Goal of the exercise> For the word "Fimo", state how many lines of the records include it, with no other text.

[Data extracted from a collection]
'''
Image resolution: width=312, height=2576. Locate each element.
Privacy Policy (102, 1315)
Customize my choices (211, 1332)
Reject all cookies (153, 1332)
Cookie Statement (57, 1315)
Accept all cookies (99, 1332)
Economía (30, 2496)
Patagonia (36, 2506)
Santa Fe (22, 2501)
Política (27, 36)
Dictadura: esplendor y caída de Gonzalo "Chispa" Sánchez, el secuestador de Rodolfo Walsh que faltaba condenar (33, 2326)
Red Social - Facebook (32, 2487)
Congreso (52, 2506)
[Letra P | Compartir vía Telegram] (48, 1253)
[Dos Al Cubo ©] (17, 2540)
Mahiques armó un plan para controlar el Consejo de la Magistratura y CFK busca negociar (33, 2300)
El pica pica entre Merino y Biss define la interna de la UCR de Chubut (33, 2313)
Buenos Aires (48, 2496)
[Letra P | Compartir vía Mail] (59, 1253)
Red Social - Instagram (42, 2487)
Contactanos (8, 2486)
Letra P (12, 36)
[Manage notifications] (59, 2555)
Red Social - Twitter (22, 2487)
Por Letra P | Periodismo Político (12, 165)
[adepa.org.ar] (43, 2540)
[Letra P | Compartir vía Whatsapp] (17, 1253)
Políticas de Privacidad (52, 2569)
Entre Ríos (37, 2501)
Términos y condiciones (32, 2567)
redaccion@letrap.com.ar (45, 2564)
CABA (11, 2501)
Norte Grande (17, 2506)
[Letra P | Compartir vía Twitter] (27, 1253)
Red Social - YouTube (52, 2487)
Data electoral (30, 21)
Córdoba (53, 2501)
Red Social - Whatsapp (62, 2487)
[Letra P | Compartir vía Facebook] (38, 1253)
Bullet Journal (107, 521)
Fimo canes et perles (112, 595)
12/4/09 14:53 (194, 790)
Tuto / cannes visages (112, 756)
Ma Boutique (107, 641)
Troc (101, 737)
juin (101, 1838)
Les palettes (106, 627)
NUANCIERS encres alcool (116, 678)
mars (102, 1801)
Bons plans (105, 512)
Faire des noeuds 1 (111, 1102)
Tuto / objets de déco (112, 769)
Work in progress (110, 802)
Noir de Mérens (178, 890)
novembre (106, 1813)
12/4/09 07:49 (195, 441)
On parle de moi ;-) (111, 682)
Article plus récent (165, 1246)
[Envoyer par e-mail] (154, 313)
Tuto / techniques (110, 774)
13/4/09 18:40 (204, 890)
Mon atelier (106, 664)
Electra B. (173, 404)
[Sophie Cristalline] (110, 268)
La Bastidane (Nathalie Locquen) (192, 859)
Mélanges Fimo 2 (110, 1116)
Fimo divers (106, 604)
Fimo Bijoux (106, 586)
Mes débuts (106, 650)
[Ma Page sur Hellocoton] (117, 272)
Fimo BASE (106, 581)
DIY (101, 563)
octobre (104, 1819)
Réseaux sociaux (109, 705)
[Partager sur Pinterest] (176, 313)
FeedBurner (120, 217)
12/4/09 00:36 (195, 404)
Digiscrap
'''
Solved problem> 5